Given exercise |
Write out the following lines again without changing anything in them.

begin Information supplied

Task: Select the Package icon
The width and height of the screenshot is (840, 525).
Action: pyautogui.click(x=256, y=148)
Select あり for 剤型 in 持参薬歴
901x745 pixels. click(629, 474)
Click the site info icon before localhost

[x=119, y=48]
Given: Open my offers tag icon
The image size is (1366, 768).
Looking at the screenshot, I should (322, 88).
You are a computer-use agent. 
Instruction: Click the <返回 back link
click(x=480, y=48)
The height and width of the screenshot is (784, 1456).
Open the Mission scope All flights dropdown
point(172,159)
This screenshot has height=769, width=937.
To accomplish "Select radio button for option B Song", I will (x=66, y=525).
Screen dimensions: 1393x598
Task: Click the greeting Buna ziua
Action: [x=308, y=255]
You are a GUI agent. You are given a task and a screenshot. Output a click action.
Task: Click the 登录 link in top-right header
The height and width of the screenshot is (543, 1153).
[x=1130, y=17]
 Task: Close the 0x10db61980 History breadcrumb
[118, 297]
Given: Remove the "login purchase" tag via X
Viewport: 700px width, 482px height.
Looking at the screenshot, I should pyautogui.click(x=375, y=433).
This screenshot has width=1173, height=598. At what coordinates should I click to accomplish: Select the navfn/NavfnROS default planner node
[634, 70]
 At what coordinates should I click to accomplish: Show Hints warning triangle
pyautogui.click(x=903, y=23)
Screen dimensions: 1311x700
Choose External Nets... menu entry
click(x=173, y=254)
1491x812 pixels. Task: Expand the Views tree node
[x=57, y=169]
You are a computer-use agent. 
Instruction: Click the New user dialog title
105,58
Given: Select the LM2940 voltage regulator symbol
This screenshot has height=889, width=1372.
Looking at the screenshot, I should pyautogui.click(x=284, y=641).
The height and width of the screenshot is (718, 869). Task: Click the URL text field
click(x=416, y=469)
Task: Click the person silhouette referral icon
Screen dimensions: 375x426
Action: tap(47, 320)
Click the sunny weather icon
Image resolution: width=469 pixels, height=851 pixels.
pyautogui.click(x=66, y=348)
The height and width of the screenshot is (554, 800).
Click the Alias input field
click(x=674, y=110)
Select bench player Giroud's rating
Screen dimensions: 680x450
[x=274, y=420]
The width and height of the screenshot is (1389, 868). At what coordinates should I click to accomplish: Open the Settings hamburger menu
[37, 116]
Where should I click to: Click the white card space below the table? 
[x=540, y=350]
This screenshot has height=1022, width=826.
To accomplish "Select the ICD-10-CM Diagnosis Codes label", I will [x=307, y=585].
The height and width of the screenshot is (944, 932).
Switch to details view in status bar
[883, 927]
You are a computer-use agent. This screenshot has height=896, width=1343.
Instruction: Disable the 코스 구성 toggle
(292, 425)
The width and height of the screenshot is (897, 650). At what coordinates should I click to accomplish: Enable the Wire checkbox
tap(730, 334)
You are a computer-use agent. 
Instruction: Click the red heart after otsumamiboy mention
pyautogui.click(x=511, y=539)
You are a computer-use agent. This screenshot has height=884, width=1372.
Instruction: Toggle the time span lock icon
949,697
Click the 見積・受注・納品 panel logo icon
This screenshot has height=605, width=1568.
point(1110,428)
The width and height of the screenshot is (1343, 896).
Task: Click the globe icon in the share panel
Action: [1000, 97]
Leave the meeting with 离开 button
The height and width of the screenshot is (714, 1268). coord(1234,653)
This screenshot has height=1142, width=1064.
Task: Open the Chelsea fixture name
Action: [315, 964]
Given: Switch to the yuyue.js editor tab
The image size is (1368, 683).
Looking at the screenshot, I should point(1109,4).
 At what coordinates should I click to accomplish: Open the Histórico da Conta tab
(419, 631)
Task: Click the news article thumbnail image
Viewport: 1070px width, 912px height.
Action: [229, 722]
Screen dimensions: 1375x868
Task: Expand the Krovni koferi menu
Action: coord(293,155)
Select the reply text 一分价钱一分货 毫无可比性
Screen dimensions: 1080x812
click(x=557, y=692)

end Information supplied

Finished task |
Task: Select the Package icon
The width and height of the screenshot is (840, 525).
Action: pyautogui.click(x=256, y=148)
Select あり for 剤型 in 持参薬歴
901x745 pixels. click(629, 474)
Click the site info icon before localhost

[x=119, y=48]
Given: Open my offers tag icon
The image size is (1366, 768).
Looking at the screenshot, I should (322, 88).
You are a computer-use agent. 
Instruction: Click the <返回 back link
click(x=480, y=48)
The height and width of the screenshot is (784, 1456).
Open the Mission scope All flights dropdown
point(172,159)
This screenshot has height=769, width=937.
To accomplish "Select radio button for option B Song", I will (x=66, y=525).
Screen dimensions: 1393x598
Task: Click the greeting Buna ziua
Action: [x=308, y=255]
You are a GUI agent. You are given a task and a screenshot. Output a click action.
Task: Click the 登录 link in top-right header
The height and width of the screenshot is (543, 1153).
[x=1130, y=17]
 Task: Close the 0x10db61980 History breadcrumb
[118, 297]
Given: Remove the "login purchase" tag via X
Viewport: 700px width, 482px height.
Looking at the screenshot, I should pyautogui.click(x=375, y=433).
This screenshot has width=1173, height=598. At what coordinates should I click to accomplish: Select the navfn/NavfnROS default planner node
[634, 70]
 At what coordinates should I click to accomplish: Show Hints warning triangle
pyautogui.click(x=903, y=23)
Screen dimensions: 1311x700
Choose External Nets... menu entry
click(x=173, y=254)
1491x812 pixels. Task: Expand the Views tree node
[x=57, y=169]
You are a computer-use agent. 
Instruction: Click the New user dialog title
105,58
Given: Select the LM2940 voltage regulator symbol
This screenshot has height=889, width=1372.
Looking at the screenshot, I should pyautogui.click(x=284, y=641).
The height and width of the screenshot is (718, 869). Task: Click the URL text field
click(x=416, y=469)
Task: Click the person silhouette referral icon
Screen dimensions: 375x426
Action: tap(47, 320)
Click the sunny weather icon
Image resolution: width=469 pixels, height=851 pixels.
pyautogui.click(x=66, y=348)
The height and width of the screenshot is (554, 800).
Click the Alias input field
click(x=674, y=110)
Select bench player Giroud's rating
Screen dimensions: 680x450
[x=274, y=420]
The width and height of the screenshot is (1389, 868). At what coordinates should I click to accomplish: Open the Settings hamburger menu
[37, 116]
Where should I click to: Click the white card space below the table? 
[x=540, y=350]
This screenshot has height=1022, width=826.
To accomplish "Select the ICD-10-CM Diagnosis Codes label", I will [x=307, y=585].
The height and width of the screenshot is (944, 932).
Switch to details view in status bar
[883, 927]
You are a computer-use agent. This screenshot has height=896, width=1343.
Instruction: Disable the 코스 구성 toggle
(292, 425)
The width and height of the screenshot is (897, 650). At what coordinates should I click to accomplish: Enable the Wire checkbox
tap(730, 334)
You are a computer-use agent. 
Instruction: Click the red heart after otsumamiboy mention
pyautogui.click(x=511, y=539)
You are a computer-use agent. This screenshot has height=884, width=1372.
Instruction: Toggle the time span lock icon
949,697
Click the 見積・受注・納品 panel logo icon
This screenshot has height=605, width=1568.
point(1110,428)
The width and height of the screenshot is (1343, 896).
Task: Click the globe icon in the share panel
Action: [1000, 97]
Leave the meeting with 离开 button
The height and width of the screenshot is (714, 1268). coord(1234,653)
This screenshot has height=1142, width=1064.
Task: Open the Chelsea fixture name
Action: [315, 964]
Given: Switch to the yuyue.js editor tab
The image size is (1368, 683).
Looking at the screenshot, I should point(1109,4).
 At what coordinates should I click to accomplish: Open the Histórico da Conta tab
(419, 631)
Task: Click the news article thumbnail image
Viewport: 1070px width, 912px height.
Action: [229, 722]
Screen dimensions: 1375x868
Task: Expand the Krovni koferi menu
Action: coord(293,155)
Select the reply text 一分价钱一分货 毫无可比性
Screen dimensions: 1080x812
click(x=557, y=692)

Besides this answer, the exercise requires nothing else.